*** Block opens ***

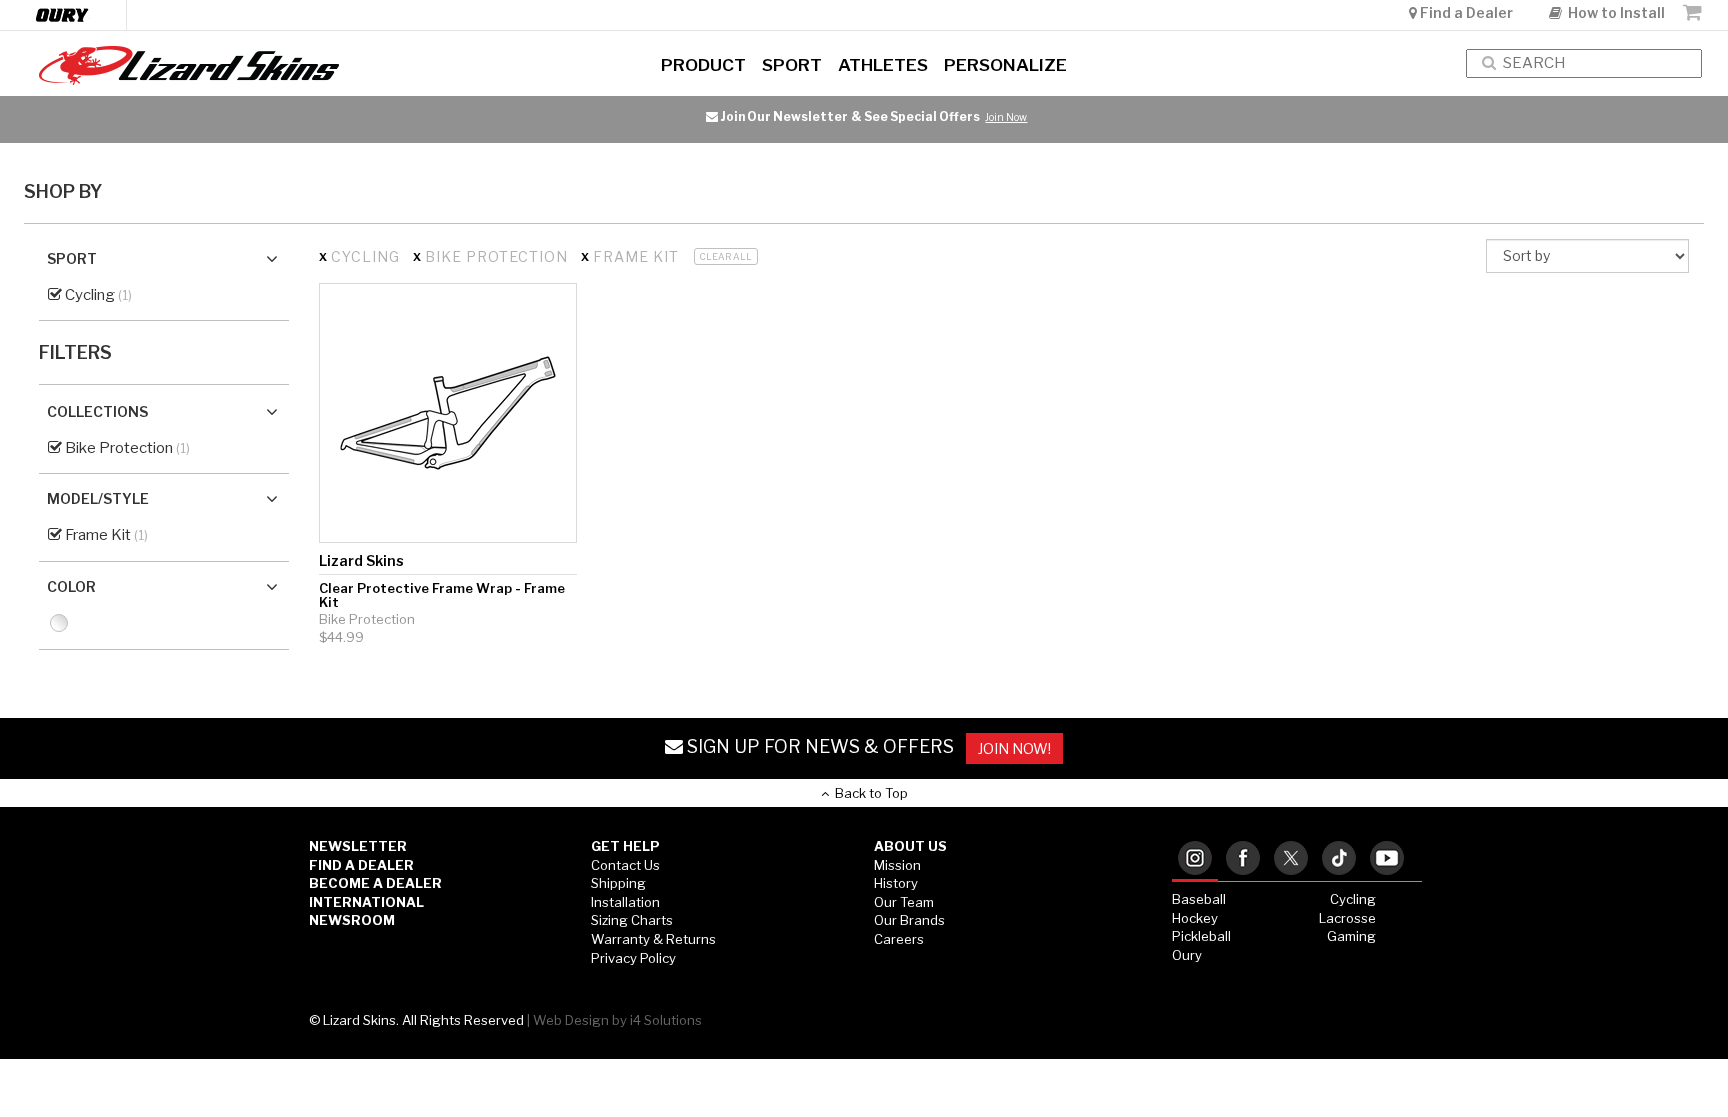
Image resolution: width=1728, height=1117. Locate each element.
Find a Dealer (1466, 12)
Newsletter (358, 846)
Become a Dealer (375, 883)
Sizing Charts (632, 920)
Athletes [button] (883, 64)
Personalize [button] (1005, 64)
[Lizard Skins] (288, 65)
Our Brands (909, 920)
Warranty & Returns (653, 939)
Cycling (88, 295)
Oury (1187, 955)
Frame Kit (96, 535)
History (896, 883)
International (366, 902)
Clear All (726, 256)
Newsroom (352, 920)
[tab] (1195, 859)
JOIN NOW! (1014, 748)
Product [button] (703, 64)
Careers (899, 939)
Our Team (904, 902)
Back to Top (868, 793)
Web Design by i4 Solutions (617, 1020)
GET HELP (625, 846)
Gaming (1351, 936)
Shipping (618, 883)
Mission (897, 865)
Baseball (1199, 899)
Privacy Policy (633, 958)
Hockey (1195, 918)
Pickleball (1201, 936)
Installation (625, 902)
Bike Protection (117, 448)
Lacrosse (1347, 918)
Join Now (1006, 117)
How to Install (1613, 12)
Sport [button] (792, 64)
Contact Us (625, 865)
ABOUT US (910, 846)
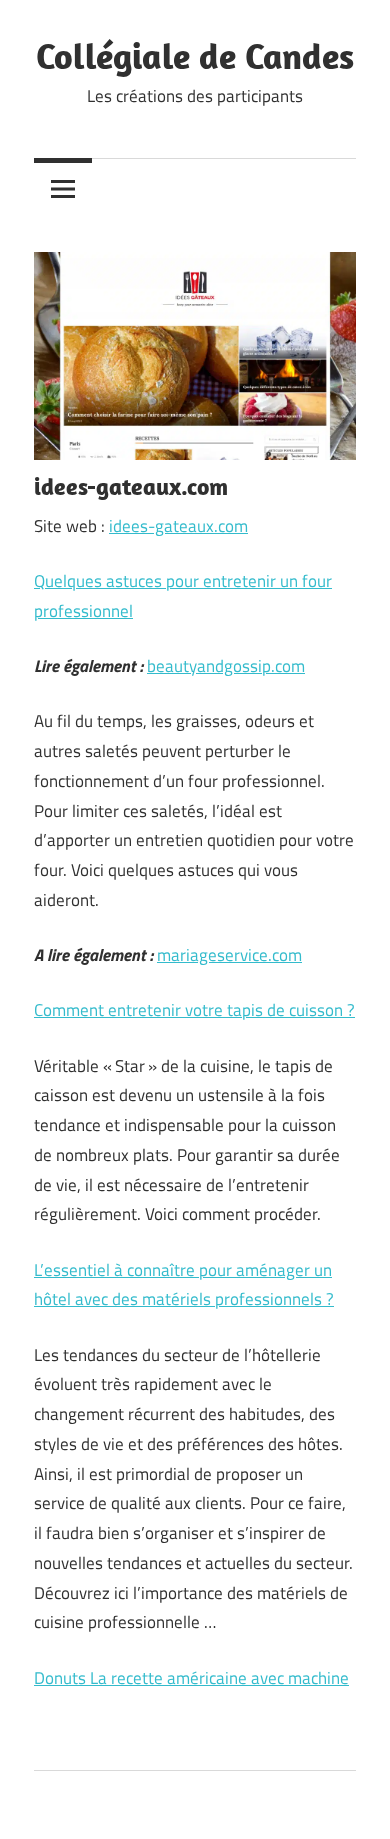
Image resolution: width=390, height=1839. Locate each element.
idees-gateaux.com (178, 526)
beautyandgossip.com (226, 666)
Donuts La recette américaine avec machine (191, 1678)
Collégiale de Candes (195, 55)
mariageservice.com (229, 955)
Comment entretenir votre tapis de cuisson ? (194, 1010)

*** Block closes ***

PROMPT:
Nothing but the lines from the one containing "GET HELP (625, 846)" through the end of the entries is to be retyped, exactly as written and without pictures.

EXPECTED ANSWER:
GET HELP (625, 846)
Gaming (1351, 936)
Shipping (618, 883)
Mission (897, 865)
Baseball (1199, 899)
Privacy Policy (633, 958)
Hockey (1195, 918)
Pickleball (1201, 936)
Installation (625, 902)
Bike Protection (117, 448)
Lacrosse (1347, 918)
Join Now (1006, 117)
How to Install (1613, 12)
Sport [button] (792, 64)
Contact Us (625, 865)
ABOUT US (910, 846)
Image resolution: width=390, height=1839. Locate each element.
idees-gateaux.com (178, 526)
beautyandgossip.com (226, 666)
Donuts La recette américaine avec machine (191, 1678)
Collégiale de Candes (195, 55)
mariageservice.com (229, 955)
Comment entretenir votre tapis de cuisson ? (194, 1010)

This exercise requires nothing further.